Wednesday, 17 August 2016

5 Tips to Reduce Stress for Special Needs Parents

There's no doubt that parenting a spirited child is stressful. Studies have shown that parenting a child with special needs, particularly autism, causes the same stress combat soldiers experience. Social experiences, inadequate professional care, and child behaviour contribute to the stress parents feel on a daily basis. We often stress about their future. We wonder if their challenging behaviours will be outgrown or develop into bigger ones. We worry about their safety constantly. By mid day, we are exhausted and have used all the patience we had. We struggle just to get to dinner time, and then prepare for the bed time battles and all that in between.

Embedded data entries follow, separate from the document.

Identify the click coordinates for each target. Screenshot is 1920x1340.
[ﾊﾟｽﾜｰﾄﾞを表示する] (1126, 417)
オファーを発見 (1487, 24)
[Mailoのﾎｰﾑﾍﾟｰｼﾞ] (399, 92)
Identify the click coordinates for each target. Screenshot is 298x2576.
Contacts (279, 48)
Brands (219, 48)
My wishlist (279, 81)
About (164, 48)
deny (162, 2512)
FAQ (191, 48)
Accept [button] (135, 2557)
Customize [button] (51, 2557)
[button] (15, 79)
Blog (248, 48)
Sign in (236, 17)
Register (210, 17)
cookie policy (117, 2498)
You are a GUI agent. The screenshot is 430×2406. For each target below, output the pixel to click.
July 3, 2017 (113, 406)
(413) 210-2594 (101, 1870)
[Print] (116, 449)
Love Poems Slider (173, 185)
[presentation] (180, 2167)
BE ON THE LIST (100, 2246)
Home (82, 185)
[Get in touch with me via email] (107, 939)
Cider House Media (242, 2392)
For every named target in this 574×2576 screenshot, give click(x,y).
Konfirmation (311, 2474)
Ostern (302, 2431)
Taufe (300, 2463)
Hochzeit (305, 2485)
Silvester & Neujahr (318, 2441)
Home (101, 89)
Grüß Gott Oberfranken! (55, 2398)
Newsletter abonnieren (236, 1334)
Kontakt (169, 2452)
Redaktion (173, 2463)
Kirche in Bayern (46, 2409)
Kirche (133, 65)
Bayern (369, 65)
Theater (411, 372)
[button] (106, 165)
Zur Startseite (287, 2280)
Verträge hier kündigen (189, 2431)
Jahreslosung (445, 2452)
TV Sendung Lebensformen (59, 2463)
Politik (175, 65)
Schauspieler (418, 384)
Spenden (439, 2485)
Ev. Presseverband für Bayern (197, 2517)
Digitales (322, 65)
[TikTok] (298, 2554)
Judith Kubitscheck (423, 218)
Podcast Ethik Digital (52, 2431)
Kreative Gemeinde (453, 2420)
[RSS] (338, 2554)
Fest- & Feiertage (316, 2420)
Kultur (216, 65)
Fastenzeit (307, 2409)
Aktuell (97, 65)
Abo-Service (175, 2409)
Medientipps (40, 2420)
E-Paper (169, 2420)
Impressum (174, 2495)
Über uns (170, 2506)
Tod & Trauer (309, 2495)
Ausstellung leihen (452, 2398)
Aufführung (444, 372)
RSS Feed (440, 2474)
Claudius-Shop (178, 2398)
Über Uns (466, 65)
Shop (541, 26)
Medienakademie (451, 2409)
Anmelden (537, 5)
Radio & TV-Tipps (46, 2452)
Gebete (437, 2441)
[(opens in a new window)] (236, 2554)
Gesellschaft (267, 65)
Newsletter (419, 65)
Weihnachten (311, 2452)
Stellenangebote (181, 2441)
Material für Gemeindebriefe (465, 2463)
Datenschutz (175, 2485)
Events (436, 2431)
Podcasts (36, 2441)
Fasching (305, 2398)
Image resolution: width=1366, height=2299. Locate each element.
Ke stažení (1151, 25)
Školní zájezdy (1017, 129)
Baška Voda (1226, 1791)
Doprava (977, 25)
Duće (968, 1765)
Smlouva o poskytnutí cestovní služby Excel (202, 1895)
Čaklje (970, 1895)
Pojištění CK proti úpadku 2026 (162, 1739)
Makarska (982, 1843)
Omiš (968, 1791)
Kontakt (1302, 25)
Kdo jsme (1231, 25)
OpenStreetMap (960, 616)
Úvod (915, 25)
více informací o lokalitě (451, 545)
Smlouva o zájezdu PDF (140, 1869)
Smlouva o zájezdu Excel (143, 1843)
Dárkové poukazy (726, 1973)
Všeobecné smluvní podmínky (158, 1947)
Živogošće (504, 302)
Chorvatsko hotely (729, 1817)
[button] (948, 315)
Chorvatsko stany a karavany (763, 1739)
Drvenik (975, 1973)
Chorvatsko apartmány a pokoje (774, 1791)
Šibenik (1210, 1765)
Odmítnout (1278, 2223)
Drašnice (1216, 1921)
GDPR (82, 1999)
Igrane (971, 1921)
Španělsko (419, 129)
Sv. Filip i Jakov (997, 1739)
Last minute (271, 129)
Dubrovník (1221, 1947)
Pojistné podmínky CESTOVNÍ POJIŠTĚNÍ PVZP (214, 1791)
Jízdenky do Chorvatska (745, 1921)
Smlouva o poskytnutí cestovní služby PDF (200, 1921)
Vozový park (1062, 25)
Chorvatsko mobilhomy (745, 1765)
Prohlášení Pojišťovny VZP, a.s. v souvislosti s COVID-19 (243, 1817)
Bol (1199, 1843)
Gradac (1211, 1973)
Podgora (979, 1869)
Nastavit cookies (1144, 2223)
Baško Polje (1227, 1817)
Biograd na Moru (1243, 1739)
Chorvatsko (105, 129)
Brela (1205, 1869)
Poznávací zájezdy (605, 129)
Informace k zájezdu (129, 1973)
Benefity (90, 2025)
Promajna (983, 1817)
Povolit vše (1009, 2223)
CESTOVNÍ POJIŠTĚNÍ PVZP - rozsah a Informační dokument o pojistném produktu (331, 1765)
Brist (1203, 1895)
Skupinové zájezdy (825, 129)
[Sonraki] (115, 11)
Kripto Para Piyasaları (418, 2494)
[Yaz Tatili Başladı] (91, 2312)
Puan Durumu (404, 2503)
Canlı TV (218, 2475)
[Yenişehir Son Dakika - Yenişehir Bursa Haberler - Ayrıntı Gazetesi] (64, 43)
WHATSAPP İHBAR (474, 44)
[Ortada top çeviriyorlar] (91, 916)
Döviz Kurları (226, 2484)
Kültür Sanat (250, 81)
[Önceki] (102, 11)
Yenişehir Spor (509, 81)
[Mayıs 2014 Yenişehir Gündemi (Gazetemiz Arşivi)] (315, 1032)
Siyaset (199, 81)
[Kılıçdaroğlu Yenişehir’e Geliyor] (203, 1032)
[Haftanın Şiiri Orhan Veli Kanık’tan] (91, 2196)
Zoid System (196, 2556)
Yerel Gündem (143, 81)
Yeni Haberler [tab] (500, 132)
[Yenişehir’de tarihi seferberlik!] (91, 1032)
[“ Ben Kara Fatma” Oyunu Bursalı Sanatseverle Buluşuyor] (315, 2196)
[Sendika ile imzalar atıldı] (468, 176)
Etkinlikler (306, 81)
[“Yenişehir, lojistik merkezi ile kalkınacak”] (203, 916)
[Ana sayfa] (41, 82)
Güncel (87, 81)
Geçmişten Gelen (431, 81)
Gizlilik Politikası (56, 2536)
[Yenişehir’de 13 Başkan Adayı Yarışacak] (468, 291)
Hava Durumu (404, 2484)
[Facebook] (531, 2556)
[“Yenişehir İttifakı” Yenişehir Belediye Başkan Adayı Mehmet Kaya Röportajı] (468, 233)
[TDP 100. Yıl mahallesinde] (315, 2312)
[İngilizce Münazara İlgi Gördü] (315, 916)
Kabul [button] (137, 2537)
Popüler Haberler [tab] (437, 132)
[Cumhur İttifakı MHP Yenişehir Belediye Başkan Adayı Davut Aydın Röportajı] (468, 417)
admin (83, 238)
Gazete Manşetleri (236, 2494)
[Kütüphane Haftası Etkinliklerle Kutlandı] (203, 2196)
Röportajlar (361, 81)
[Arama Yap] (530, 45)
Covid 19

By the end of the evening, we barely have enough energy to recharge.

Because parenting a spirited child is exhausting, we regularly forget ourselves in the process. This is what builds up stress over time. I won't go into the details of how detrimental chronic stress is to your health. It is an issue that needs to be addressed for parents of special needs children. Our children need us. We are their biggest support system. If we neglect ourselves, we won't be in our best shape to care for them. This is why it is essential to actively look for ways to reduce stress and recharge.

Here are a few ways to help you de-stress and recharge:

1. Find respite care. 

I can't stress this enough. I put this off for myself for a very long time. But after a few exhausting weeks of summer, I realized I need it more than ever. If you are in Ontario, find respite care at

2. Pursue A Hobby. 

Find one activity you are passionate about that is not related to your child. You may not have much time to dedicate at first, but if you can find a hour once a week to do something you love, it boosts your confidence and helps reduce stress levels. Give yourself a chance to define your interests and become a person.

3. Therapy 

We are immersed with the idea of giving our children all the therapy they need, that we don't realize we need it too. Having a child with special needs is a challenge that a therapist may help with. They can help you sort out your feelings, the guilt, or struggle you face internally.

4. Pamper yourself

Whether you get a facial, your hair done or a massage, do something special for yourself once a month. Carving out that time in your calendar for yourself will give you something to look forward to on those stressful days. Schedule those days on the day your child is with respite care.

5. Socialize with others who understand 

I found that having a friend with similar struggles helps. Parents who struggle with similar issues can exchange ideas, advice and commiserate. Their empathy is genuine as well as their advice. You can share your issues with a family member or friend that don't share your struggles, but sometimes I found I was met with silence, or well meaning advice that was irrelevant or even offensive. Find a parent support group within your community. A great place to start if you live in the Toronto area is the Geneva Centre for Autism There are ample amounts of Facebook groups as well that you can join, including our new Facebook Page.

Lastly, start slow. It can feel unusual to do something for yourself. Expect a certain amount of guilt, but don't let it deter you. Remind yourself that you are taking care of yourself so you can better care for your child.